With ActiveDocument.Content

' Delete the last paragraph in the document as it's redundant
.Paragraphs(.Paragraphs.Count).Range.Select
Selection.Delete

' Tidy up paragraph formatting
With .ParagraphFormat
.SpaceBefore = 3
.SpaceAfter = 3
End With
End With
End Sub

HTH + Cheers - Peter
 
P

Peter Hewett

Hi Dizzy

Even though the comment says <Crop first 4 characters of file name and file
type>, it doesn't! replace this line:
strFile = Left$(strFile, InStr(strFile, ".") - 1)

with this line:
strFile = Mid$(Left$(strFile, InStr(strFile, ".") - 1), 5)

Cheers - Peter
 
D

DizzyD

Thanks for the great idea... Since I will ALWAYS need the
last 6 characters before the file extension which function
works best?
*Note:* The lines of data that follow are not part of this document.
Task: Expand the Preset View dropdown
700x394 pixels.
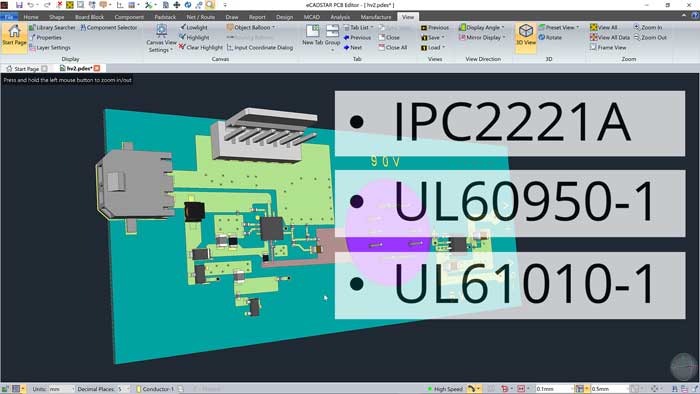Action: click(x=558, y=27)
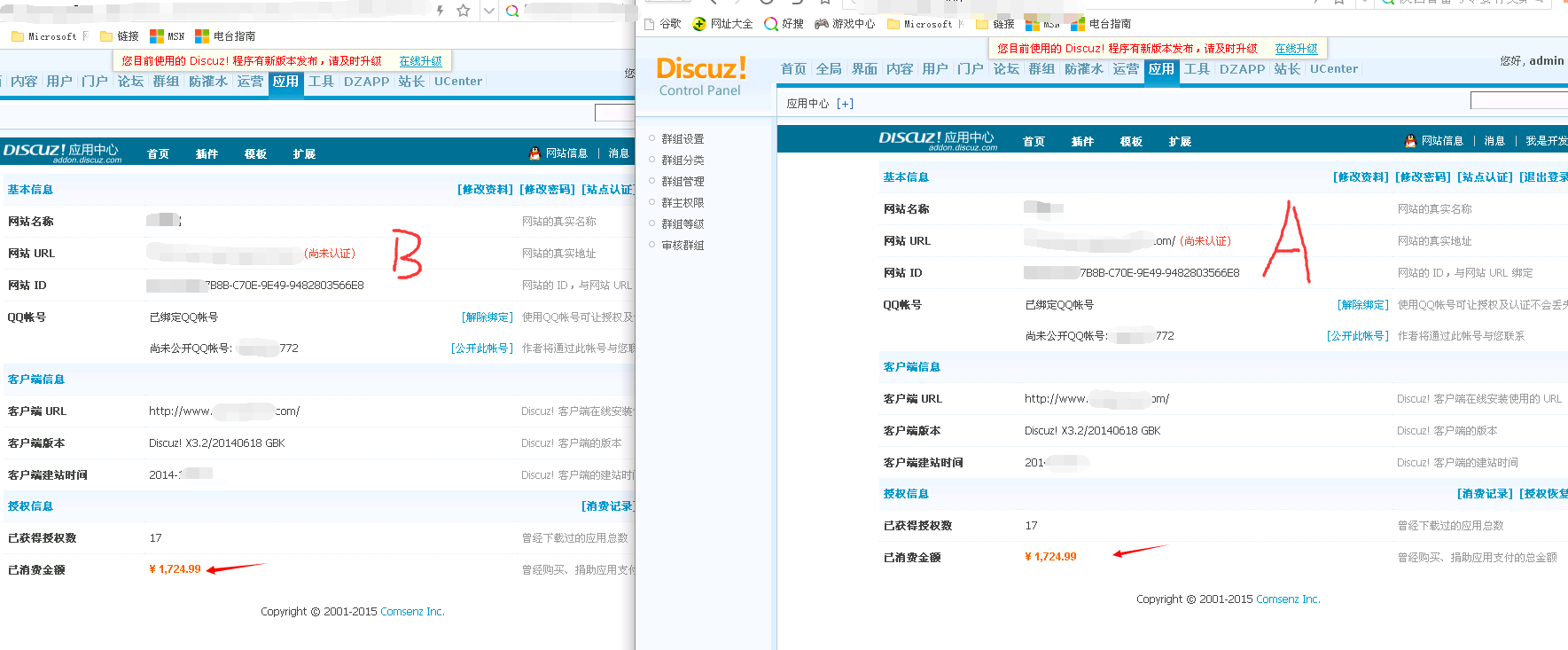Switch to the 全局 tab
The height and width of the screenshot is (650, 1568).
point(829,69)
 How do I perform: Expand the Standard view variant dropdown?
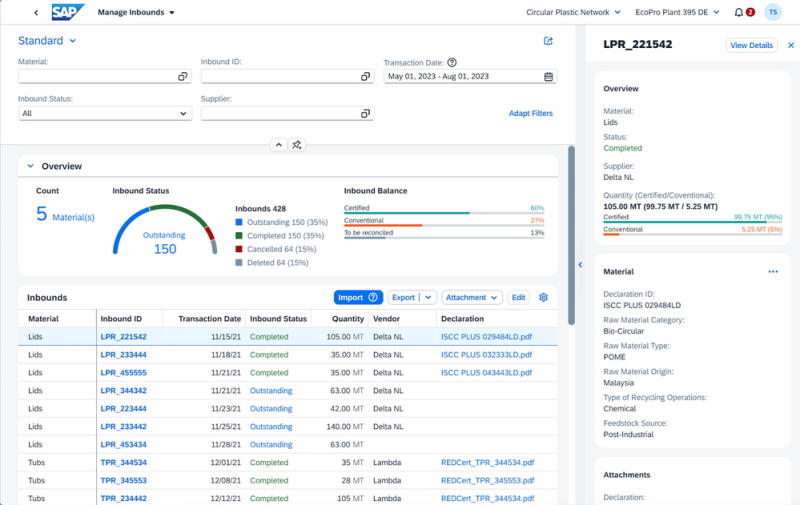click(x=72, y=41)

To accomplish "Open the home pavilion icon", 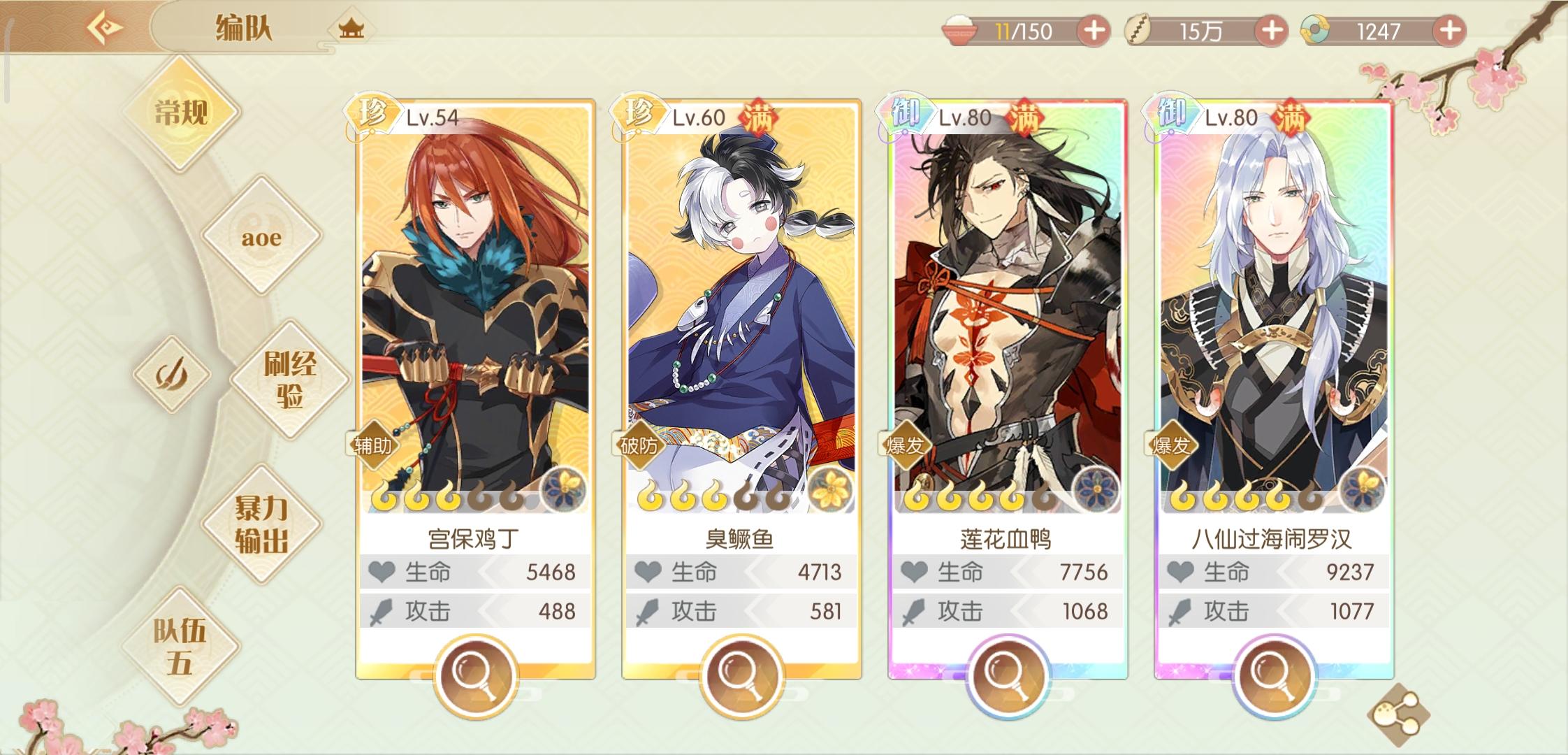I will 351,29.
Right(), Mid(), Left().

example ACKJM00101.txt

We always want the 6 characters to the IMMEDIATE left of
the .

And since one day I may get 50 files and the 85 how do I
setup Excel to automatically place a "Total Files
received" with the count at the last row?

Thanks again!
 
J

Jezebel

You also have the Len() function to tell you the length of the name, so if
your filenames always comprise an unknown prefix, then six numeric
characters, then the four character ".txt", you could use = Mid(A1,
len(A1)-9,6).

As for the total files received, use the Count() function, which returns the
non-null cells in the selected range.